本開示に係る医薬組成物中の上記1種以上の組成物、上記1種以上の薬学的に許容される賦形剤、及び/または任意のさらなる成分の相対的な量は、治療を受ける対象の個々のアイデンティティー、背格好、及び/または状態に応じて、さらには当該組成物が投与される経路に応じて変化することとなる。例として、医薬組成物は、0.1%〜100%(wt/wt)の1種以上の組成物を含んでいてもよい。

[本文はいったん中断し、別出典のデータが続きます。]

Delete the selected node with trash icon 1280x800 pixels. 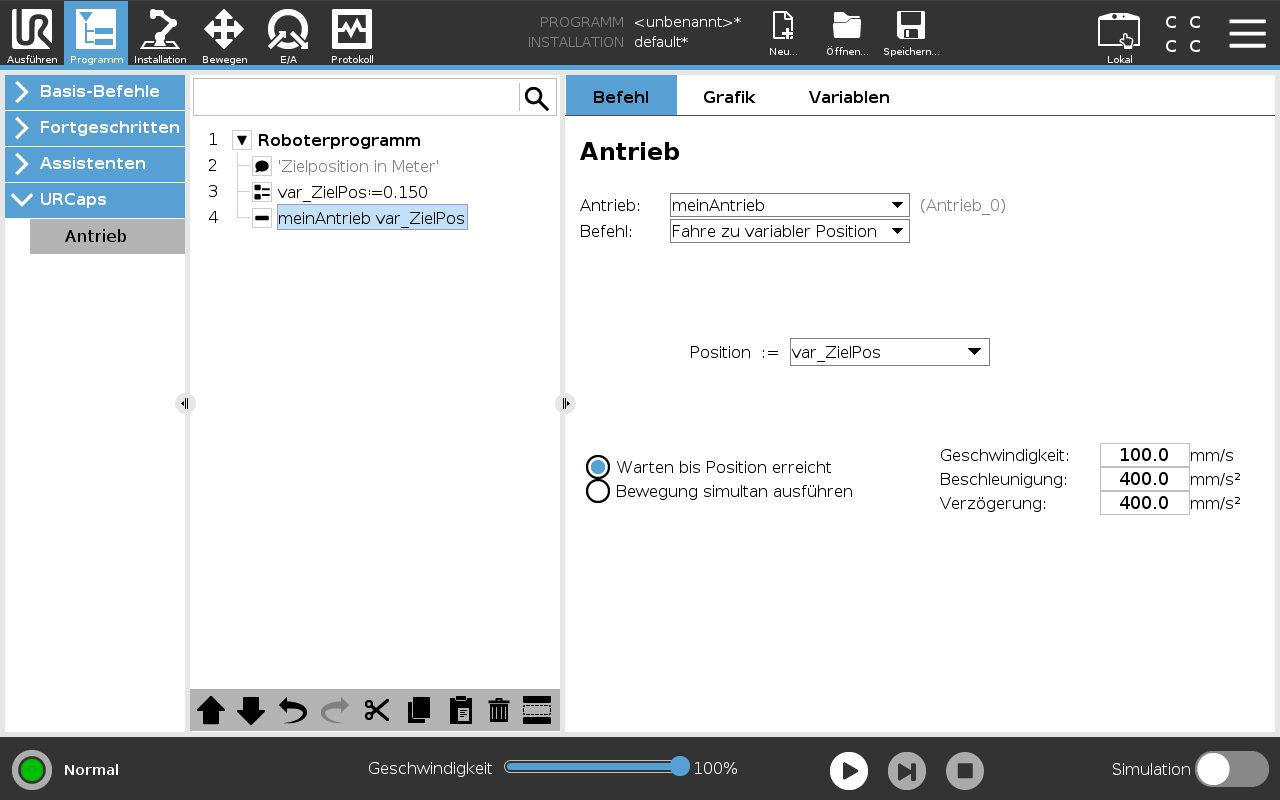[499, 710]
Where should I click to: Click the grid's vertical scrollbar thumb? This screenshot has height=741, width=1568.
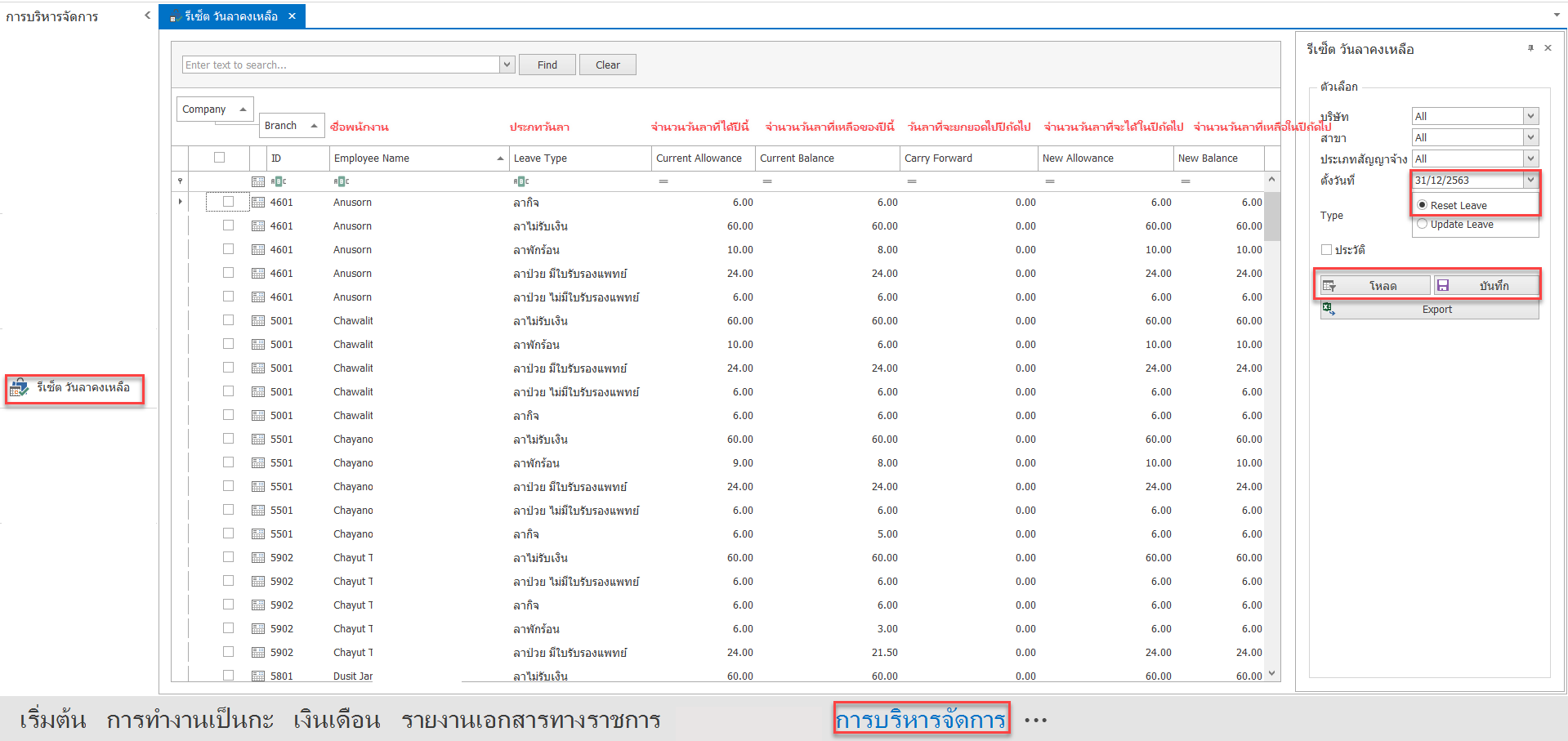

組成物及び/または1種以上の組成物を含む医薬組成物は、腎系などの1種以上の特定の細胞、組織、器官、またはそれらの系もしくは群にmRNAを送達することによって提供される治療効果から利益を受けることができる患者または対象を含む、任意の患者または対象に投与することができる。本明細書でなされる組成物及び組成物を含む医薬組成物の説明は、主としてヒトへの投与に適した組成物を対象とするが、当業者であれば、かかる組成物が概括的には任意の他の哺乳動物への投与に適していることを理解しよう。ヒトへの投与に適した組成物を、当該組成物を様々な動物への投与に適したものにするために改変することは十分に理解されており、通常の熟練した獣医薬理学者であれば、もしあれば、単に通常の実験によってかかる改変を設計及び/または実行することができる。組成物の投与が企図される対象としては、ヒト、他の霊長動物、ならびにウシ、ブタ、ウマ、ヒツジ、ネコ、イヌ、マウス、及び/またはラットなどの商業的に関連する哺乳動物が挙げられるが、これらに限定はされない。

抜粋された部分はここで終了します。